Eli Zaretskii wrote:

> On Wed, 29 Dec 1999, salvador wrote:
>
> > > I have successfully run under GDB 4.18 programs that use setitimer, so
> > > interrupts are not disabled in general under a debugger.
> >
> > Did your program call any real mode stuff between interrupts?
>
> Nothing except printf, I think.  It was a simple test program.
>
> I'm not sure I understand how does real-mode code enter the equation
> here.  Are you telling that even a single mode switch is enough to
> re-enable interrupts for the rest of the program?

Nope, interrupts remains disabled.

> Or are you telling
> that the interrupts are deferred until the CPU switches to RM?
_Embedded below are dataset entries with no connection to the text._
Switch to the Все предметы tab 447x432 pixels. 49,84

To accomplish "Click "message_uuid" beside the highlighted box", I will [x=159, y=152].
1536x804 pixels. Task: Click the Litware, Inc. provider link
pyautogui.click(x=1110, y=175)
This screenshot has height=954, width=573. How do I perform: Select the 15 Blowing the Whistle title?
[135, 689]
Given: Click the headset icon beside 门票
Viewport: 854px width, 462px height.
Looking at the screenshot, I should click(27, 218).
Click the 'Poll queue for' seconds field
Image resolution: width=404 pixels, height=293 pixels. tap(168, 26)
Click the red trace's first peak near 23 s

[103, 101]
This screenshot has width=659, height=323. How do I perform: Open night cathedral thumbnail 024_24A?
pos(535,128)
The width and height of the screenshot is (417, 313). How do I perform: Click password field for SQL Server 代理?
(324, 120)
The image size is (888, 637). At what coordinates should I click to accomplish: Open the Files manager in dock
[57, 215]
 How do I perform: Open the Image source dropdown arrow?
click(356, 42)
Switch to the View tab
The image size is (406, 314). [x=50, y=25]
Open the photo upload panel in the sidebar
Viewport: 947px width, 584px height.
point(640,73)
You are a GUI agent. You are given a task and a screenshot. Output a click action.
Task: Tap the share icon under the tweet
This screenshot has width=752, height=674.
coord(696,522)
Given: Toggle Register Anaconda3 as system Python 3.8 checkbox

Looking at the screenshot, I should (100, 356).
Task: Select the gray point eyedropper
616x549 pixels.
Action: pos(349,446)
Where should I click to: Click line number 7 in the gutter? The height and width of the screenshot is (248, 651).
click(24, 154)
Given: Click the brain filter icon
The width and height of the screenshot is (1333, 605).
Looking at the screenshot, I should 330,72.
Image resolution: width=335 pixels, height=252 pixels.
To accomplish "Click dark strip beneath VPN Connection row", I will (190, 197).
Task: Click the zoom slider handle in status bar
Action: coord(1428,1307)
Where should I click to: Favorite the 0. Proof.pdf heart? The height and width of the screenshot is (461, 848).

Most probably that's the effect.

> If the latter, then the timer tick will stop updating the system clock as
> long as the program doesn't cause a mode switch, right?  If you write a
> test program that stays in PM for prolonged period of time, you should
> see a huge time error in the system clock when the program exits.  Is that
> what happens under the debugger?

The following program:

#include <stdio.h>
#include <dos.h>
#include <time.h>

int main(int argc, char *argv[])
{
 int rv;
 time_t tiempo;
   __asm__ __volatile__("pushf; popl %0" : "=g" (rv));
 rv = (rv>>9) & 1;
 printf("%d\n",rv);

 //enable();

 unsigned long cont;
 tiempo=time(0);
 for (cont=0;cont<0xfffffffe;cont++);
 tiempo=time(0)-tiempo;
 printf("Tiempo: %d\n",tiempo);

 return 0;
}

Gives 24 outside the debugger and 0 inside the debugger.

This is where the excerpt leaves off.